Little Things

Stand still when giving directions. Try your hardest not to shush anyone during directions — it makes it harder to hear.

Feedback comments should connect to something. And they should be very brief, like slogans. (Or, at least, that’s one way that comments can work.)

Don’t introduce two similar things at the same time. Pi-r-squared and 2-pi-r should happen on different days, different weeks. One at a time.

I want to make little flashcards for myself, to get better at solving tough geometry problems. On one side is a diagram, on the other is all the auxiliary lines you need to find the answer.

Oh shoot, there were a few other things knocking around in my head lately. Uhhh.

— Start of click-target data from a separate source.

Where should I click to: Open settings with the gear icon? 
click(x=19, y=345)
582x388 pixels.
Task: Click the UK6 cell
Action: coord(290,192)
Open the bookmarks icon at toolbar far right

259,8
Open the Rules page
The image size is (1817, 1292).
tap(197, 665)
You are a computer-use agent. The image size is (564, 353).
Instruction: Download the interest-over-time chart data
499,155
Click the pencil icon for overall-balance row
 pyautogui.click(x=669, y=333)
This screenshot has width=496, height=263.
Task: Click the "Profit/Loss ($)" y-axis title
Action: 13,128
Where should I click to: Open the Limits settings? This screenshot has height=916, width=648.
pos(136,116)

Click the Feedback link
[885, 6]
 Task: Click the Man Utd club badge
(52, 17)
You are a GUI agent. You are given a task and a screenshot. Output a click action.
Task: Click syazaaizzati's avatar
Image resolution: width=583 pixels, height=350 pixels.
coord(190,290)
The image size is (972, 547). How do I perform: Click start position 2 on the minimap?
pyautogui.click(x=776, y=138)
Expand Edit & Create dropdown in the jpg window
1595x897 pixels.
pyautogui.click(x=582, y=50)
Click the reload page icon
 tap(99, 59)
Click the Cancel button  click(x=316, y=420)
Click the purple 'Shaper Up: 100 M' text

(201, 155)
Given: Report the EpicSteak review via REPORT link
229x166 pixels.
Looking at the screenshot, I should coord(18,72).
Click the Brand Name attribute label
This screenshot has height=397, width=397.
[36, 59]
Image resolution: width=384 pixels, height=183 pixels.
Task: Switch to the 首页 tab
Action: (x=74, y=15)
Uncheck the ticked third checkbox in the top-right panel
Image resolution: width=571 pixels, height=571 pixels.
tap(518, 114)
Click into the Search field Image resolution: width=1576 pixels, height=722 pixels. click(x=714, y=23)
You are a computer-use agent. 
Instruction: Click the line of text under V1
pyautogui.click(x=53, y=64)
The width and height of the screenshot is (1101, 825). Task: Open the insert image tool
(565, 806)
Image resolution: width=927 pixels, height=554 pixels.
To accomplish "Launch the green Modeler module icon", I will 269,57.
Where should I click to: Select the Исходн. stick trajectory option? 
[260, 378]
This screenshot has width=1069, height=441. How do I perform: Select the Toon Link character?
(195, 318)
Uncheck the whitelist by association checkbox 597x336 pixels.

Writing a few bits of directions for later on the board is a decent use of class. Obviously, it’s better to do that before the bell, if possible. But having a visual of instructions is beneficial. (I bet there’s a benefit to having these instructions in physically different parts of a board, rather than on a slide. That’s just a guess.)

Sometimes what’s fun about teaching is the big things, but the last few weeks have been about the little stuff for me.

Visual Patterns – Who Needs Them?

(An excerpt from this essay.)

Visual patterns – who needs them?  After all, very little in the world comes in the form of a neat little sequence of growing Tetris pieces. (A growing doodle, perhaps.  Windows of a rising building. Towers of children’s blocks. Apples, being laid out for display.)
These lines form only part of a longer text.